Simulation-based evaluation of OSEM reconstruction bias on low activity PET data for the HRRT scanner

The ECAT High-Resolution Research Tomograph is a dedicated human brain positron emission tomography scanner. Due to gaps between its detector heads, 3D Ordinary Poisson OSEM algorithm is the reconstruction algorithm used in practice. For very low count statistics, it has been shown by several HRRT users groups that this algorithm converges to a biased solution. Unbiased quantification of low-activity regions is essential to measure accurately receptor-ligand kinetic parameters in brain receptor studies with reference tissue models.
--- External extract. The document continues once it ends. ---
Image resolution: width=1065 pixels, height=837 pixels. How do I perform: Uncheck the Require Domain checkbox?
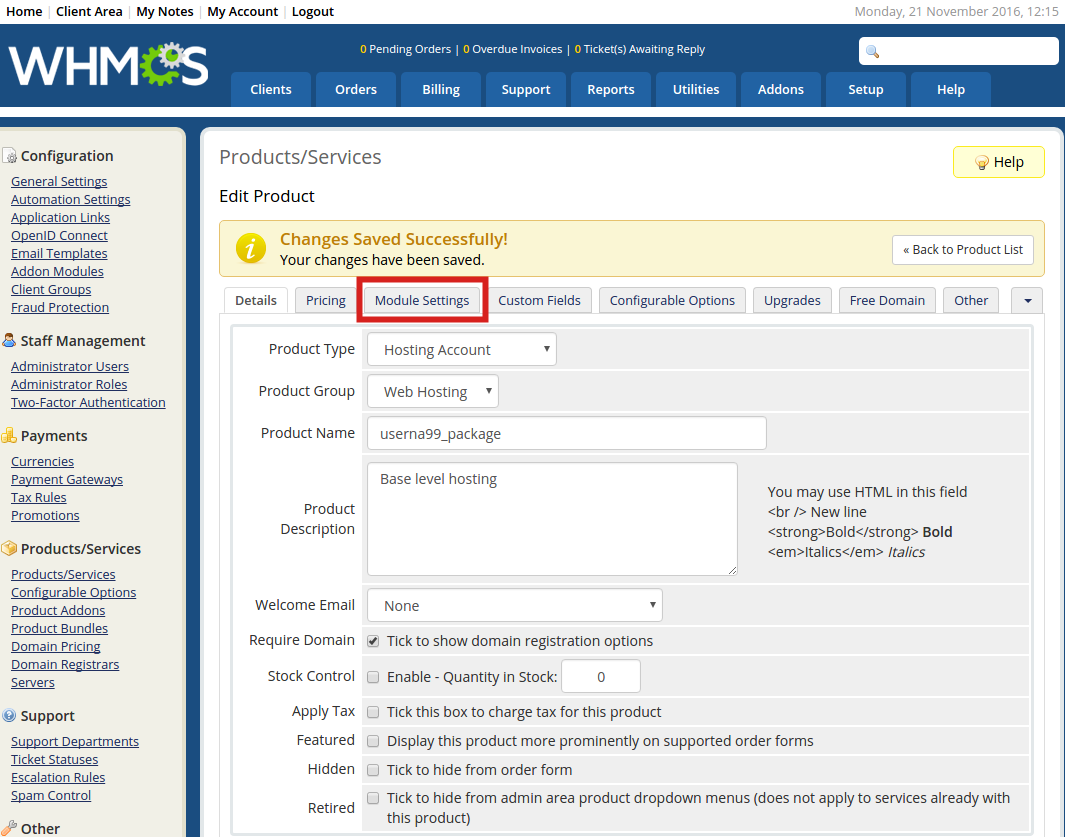coord(373,641)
Using our simulation tool, we propose here to evaluate potential bias due to low-count statistics introduced by 3D OP-OSEM on binding potential (BP_ND). We also compare OP-OS NEG-ML, a scaled gradient ascent algorithm with an accelerate rate of convergence for low activity values. For simulated [¹¹C]-PE²I dynamic data (1 hour acquisition, frame durations ranging from 1 to 5 minutes), we observe that 3D OP-OSEM and OP-OS NEG-ML converge to the same activity for the specific region, and also to the same BP_ND. We show using simulated cylinder phantom that the observed bias for this specific protocol is mainly due to the partial volume effect. This does not prevent the existence of a low count statistics bias with OP-OSEM for other protocols.